Ryan Davis wrote:
> On Jan 31, 2005, at 9:40 PM, William James wrote:
>
> > A small, fast, and (I think) complete csv parser.
>
> There is test_csv.rb in the ruby tarball. Can you run your new code
> against it to make sure it is complete? With good profile numbers I
> doubt it'd be hard to get the slower code replaced.

Wow. test_csv.rb is beyond my comprehension. I don't know how
to use it.

I did lift a very complex test string from it to use in testing
my program.  One of the fields in that csv string is defective;
I don't know whether that was intentional or not:

"\r\n"\r\nNaHi,

The " in the field isn't doubled, and the field doesn't end
with a quote.

Incidentally, when my program converts that string to an array
and then back to a csv string, it's not the same as
the original string because  ,"", is shortened to ,, .

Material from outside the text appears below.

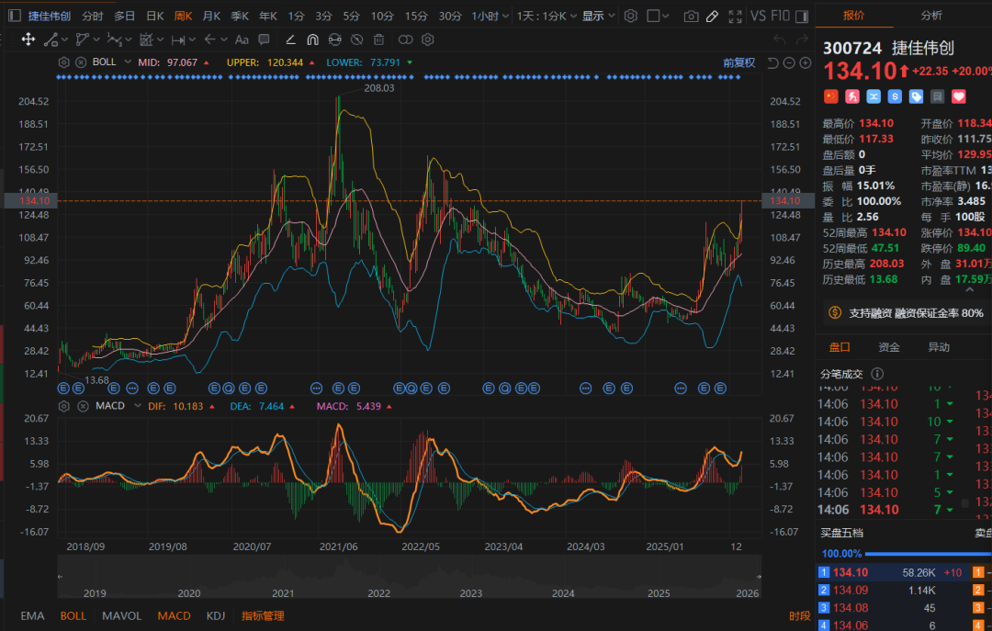Switch chart to 日K period
The width and height of the screenshot is (992, 631).
click(x=155, y=16)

I corrected a minor bug in my code by moving
",".is_fs   if $csv_fs.nil?
to its proper location.

The program conforms to the csv specification at this site:
http://www.creativyst.com/Doc/Articles/CSV/CSV01.htm
and it handles the sample csv records shown there.

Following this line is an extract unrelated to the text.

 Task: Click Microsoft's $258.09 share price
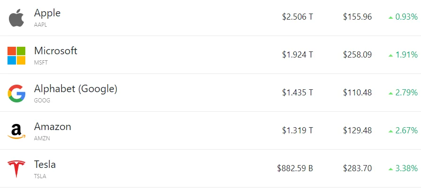[357, 55]
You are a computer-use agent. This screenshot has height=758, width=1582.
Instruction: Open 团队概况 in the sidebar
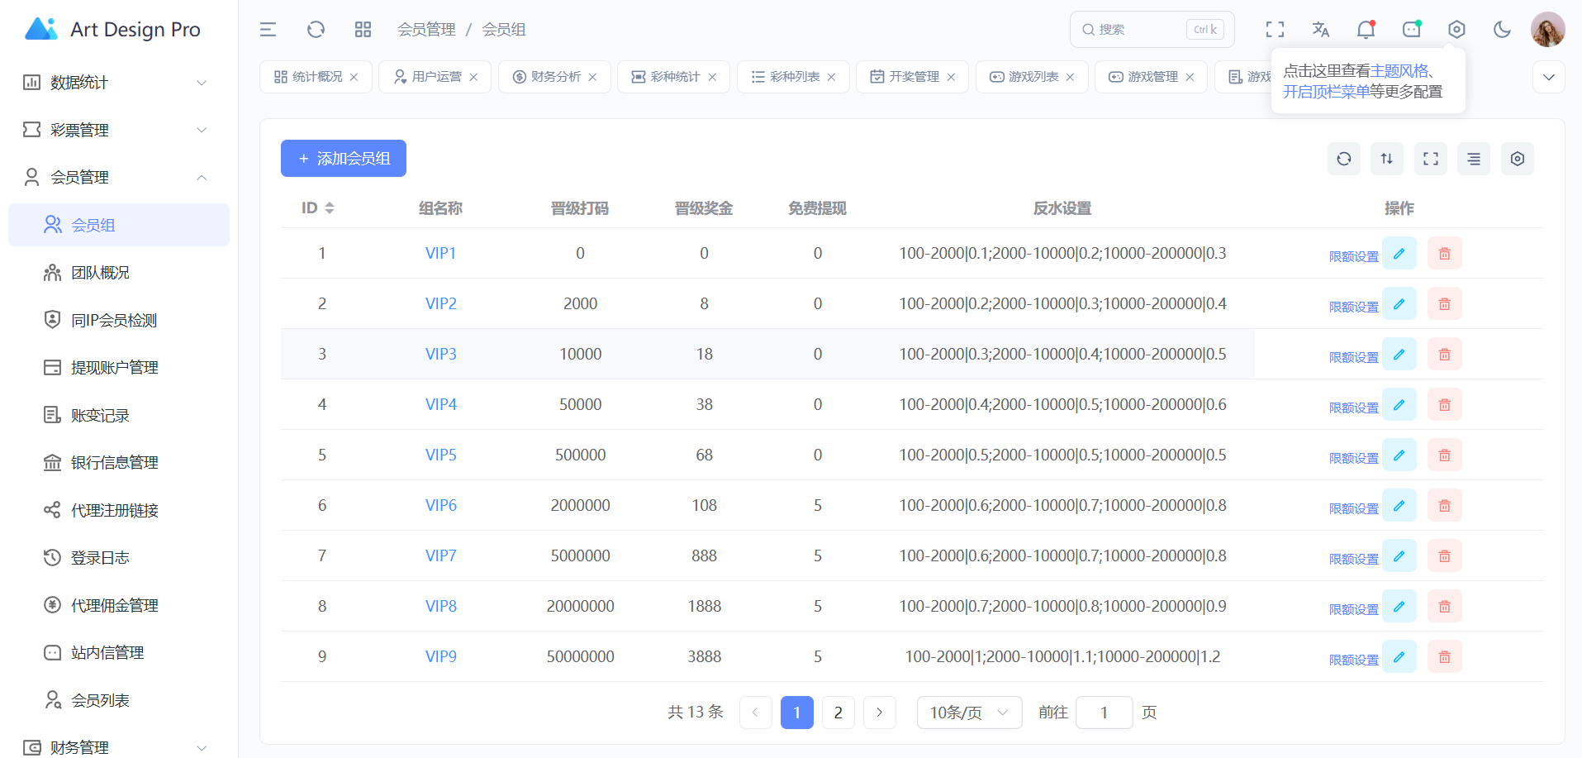100,273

All my program can do is read a text file containing csv records,
convert those records (strings) into arrays of strings, and
convert the arrays back into csv strings.  I suppose that the
csv library that comes with Ruby may do more than that.


% ## Read, parse, and create csv records.
% ## Has a minor bug fix; discard previous versions.
% ## 2005-02-01.
%
% class Array
%   def to_csv
%     ",".is_fs   if $csv_fs.nil?
%     s = ''
%     self.map { |item|
%       str = item.to_s
%       # Quote the string if it contains the field-separator or
%       # a " or a newline, or if it has leading or trailing
whitespace.
%       if str.index($csv_fs) or /^\s|"|\n|\s$/.match(str)
%         str = '"' + str.gsub( /"/, '""' ) + '"'
%       end
%       str
%     }.join($csv_fs)
%   end
%   def unescape
%     self.map{|x| x.gsub( /""/, '"' ) }
%   end
% end
%
% class String
%   # Set regexp for parse_csv.
%   # self is the field-separator, which must be
%   # a single character.
%   def is_fs
%     $csv_fs = self
%     if "^" == $csv_fs
%       fs = "\\^"
%     else
%       fs = $csv_fs
%     end
%     $csv_re = \
%       ## Assumes embedded quotes are escaped as "".
%       %r{  \s*
%            (?:
%                "(  [^"]*  (?:  "" [^"]*  )*  )"  |
%                 ( .*? )
%            )
%            \s*
%            [#{fs}]
%         }mx
%   end
%
%   def parse_string
%     ",".is_fs   if $csv_fs.nil?
%     (self + $csv_fs).scan( $csv_re ).flatten.compact.unescape
%   end
% end
%
% def get_rec( file )
%   $csv_s = ""
%   begin
%     if file.eof?
%       raise "The csv file is malformed." if $csv_s.size>0
%       return nil
%     end
%     $csv_s += file.gets
%   end  until $csv_s.count( '"' ) % 2 == 0
%   $csv_s.chomp!
%   $csv_s.parse_string
% end
%
%
% # while  rec = get_rec( ARGF )
% #   puts "----------------"
% #   puts $csv_s
% #   p rec
% #   puts rec.to_csv
% # end
%
% ## Here is my breakdown of the test string from test-csv.rb.
% # foo,
% # """foo""",
% # "foo,bar",
% # """""",
% # "",
% # ,
% # "\r",
% # "\r\n""\r\nNaHi",    <---<<  Corrected.
% # """Na""",
% # "Na,Hi",
% # "\r.\n",
% # "\r\n\n",
% # """",
% # "\n",
% # "\r\n"
%
% # Original.
% csvStr = ("foo,!!!foo!!!,!foo,bar!,!!!!!!,!!,," +
%          "!\r!,!\r\n!\r\nNaHi,!!!Na!!!,!Na,Hi!," +
%          "!\r.\n!,!\r\n\n!,!!!!,!\n!,!\r\n!").gsub('!', '"')
%
% # Corrected?
% csvStr = ("foo,!!!foo!!!,!foo,bar!,!!!!!!,!!,," +
%          "!\r!,!\r\n!!\r\nNaHi!,!!!Na!!!,!Na,Hi!," +
%          "!\r.\n!,!\r\n\n!,!!!!,!\n!,!\r\n!").gsub('!', '"')
%
% p csvStr
% arry = csvStr.parse_string
% p arry
% newCsvStr = arry.to_csv
% p newCsvStr
% arry2 = newCsvStr.parse_string
% puts "Arrays match."  if arry == arry2